If taxpayers need to spend $1 trillion to bail out state and local government for decisions made prior to (and during) COVID, and these states are unwilling to open up their economies today, these states should be willing to make changes that will limit the chances of similar problems recurring in the future. And if Washington, D.C. made these changes a requirement to receive bailouts, it would help offset the financial burden that federal taxpayers are being asked to shoulder. Any bailouts should come with conditions. Every bailout of banks in 2008/09 came with conditions, why shouldn’t states be required to do the same?

Equities: All four of the major US indexes broke their respective winning streaks and moved lower over the course of the previous week. Unlike previous weeks that saw the NASDAQ holding up better than the other indexes in a decline, the NASDAQ reversed course and led the way lower last week. The Dow would have seen significantly worse performance were it not for the Apple price split that went into effect on Monday. Overall, volume was higher than expected for summer trading the week prior to the Labor Day holiday. 

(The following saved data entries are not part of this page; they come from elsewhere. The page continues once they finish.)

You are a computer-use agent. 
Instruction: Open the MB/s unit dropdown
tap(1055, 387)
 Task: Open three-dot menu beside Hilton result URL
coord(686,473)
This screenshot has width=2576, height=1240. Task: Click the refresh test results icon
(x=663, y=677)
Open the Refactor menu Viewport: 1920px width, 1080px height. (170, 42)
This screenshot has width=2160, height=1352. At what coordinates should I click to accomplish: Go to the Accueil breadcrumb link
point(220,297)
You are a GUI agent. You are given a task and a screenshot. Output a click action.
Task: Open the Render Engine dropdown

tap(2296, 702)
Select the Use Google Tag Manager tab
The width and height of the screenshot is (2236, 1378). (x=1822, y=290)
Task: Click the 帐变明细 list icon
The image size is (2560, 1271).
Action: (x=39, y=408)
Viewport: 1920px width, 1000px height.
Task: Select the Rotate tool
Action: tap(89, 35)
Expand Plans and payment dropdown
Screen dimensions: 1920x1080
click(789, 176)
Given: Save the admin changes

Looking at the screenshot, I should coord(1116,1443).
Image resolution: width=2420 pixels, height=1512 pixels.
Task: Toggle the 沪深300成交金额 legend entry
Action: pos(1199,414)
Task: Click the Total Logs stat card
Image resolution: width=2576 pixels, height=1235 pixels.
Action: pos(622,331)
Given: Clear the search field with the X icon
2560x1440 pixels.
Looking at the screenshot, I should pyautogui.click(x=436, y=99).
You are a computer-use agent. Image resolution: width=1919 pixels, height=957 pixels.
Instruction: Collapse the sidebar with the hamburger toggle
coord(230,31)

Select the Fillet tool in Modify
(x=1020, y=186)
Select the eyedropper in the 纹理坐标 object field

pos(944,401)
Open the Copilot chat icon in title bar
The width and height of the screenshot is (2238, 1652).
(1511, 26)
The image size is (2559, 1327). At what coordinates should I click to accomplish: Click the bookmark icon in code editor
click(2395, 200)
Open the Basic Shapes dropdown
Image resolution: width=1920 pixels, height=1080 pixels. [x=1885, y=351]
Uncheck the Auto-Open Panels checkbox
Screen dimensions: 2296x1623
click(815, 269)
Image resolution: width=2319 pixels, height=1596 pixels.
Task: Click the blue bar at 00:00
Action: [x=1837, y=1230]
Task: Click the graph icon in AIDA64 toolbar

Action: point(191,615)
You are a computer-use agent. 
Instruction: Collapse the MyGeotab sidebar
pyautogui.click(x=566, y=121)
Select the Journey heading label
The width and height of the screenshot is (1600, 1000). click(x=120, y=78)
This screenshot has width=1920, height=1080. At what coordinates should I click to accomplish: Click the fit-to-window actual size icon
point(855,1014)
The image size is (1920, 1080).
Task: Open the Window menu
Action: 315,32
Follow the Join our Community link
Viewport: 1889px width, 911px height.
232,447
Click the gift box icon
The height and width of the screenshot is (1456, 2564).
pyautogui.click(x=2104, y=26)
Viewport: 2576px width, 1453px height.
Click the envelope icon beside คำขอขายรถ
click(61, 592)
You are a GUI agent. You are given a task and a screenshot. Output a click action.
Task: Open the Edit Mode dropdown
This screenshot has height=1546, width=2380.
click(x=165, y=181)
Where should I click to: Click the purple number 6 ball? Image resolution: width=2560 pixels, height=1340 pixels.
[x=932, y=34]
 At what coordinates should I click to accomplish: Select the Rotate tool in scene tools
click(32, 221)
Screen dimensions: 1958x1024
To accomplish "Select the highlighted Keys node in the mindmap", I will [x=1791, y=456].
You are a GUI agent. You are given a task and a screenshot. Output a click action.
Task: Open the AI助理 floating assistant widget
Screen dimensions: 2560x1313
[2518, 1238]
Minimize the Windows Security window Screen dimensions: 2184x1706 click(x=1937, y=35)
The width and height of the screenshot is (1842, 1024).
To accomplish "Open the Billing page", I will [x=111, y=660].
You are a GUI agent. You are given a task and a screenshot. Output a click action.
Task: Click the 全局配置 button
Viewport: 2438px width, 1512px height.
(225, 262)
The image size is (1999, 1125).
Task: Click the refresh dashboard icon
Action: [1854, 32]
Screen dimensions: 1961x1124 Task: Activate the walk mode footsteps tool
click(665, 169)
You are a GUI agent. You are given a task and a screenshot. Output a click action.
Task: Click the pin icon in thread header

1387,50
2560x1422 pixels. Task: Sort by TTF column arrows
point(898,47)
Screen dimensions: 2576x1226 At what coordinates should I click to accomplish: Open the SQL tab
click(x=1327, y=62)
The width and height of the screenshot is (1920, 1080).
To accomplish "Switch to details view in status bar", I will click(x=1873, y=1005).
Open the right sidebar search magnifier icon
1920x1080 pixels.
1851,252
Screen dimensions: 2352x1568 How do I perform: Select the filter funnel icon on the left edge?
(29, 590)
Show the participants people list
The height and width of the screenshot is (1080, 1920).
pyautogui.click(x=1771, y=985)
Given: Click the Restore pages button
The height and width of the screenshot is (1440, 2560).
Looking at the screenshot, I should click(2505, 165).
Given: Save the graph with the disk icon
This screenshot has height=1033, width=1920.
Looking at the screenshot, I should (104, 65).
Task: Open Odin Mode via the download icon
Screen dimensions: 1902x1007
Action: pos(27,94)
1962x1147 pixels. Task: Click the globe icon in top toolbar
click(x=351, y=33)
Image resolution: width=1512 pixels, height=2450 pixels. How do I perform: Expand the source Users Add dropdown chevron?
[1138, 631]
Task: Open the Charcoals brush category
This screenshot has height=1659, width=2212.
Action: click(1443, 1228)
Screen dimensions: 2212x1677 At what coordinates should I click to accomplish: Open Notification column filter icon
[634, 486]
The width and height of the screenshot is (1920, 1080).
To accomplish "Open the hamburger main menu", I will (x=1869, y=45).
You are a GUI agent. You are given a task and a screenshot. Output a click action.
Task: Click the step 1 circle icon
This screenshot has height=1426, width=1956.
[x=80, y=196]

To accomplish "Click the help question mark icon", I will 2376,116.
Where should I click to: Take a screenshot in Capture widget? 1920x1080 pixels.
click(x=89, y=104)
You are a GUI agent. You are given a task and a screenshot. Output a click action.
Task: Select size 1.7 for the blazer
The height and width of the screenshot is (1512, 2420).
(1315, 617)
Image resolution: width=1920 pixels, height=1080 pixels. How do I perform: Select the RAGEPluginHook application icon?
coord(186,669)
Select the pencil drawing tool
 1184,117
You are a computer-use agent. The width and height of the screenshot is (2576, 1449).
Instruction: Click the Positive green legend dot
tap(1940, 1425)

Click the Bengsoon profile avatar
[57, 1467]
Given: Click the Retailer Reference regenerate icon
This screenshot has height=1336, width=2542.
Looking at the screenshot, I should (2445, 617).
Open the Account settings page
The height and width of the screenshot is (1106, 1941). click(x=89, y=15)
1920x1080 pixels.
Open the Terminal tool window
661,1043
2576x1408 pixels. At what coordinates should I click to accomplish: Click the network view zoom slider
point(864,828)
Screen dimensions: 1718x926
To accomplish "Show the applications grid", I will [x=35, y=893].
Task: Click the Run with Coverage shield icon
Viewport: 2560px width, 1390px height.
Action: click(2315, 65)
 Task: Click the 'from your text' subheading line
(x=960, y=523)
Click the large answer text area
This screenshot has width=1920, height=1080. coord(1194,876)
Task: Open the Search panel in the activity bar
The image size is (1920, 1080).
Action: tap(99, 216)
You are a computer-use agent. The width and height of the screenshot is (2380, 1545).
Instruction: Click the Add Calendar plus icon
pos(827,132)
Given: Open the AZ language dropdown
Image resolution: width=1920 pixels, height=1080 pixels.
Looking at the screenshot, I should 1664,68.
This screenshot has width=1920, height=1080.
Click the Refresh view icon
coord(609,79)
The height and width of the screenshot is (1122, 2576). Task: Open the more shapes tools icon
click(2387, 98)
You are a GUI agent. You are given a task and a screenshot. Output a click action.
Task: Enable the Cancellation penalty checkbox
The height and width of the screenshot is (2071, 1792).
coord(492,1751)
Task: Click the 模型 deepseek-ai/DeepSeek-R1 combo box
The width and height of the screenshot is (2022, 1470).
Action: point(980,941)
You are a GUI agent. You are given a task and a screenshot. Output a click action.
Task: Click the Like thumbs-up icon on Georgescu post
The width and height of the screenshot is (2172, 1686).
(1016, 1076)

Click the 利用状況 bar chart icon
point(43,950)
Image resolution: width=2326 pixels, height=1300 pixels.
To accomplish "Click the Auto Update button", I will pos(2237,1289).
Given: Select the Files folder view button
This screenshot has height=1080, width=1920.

○ Dow (-1.82%) – Above Average volume 

○ S&P 500 (-2.31%) – Average volume 

○ Russell 2000 (-2.73%) – Average volume 

○ NASDAQ (-3.27%) – Above Average volume

Worried about the current downturns in the markets? The biggest reason is that traders will always take a break in buying and sell for profits. The economic news and corporate news has been stellar. We will see third-quarter earnings next month so the markets may stall for a bit until they can see the results of those earnings. Not to panic as the underpinnings of the market are strong. Great time to add to investments.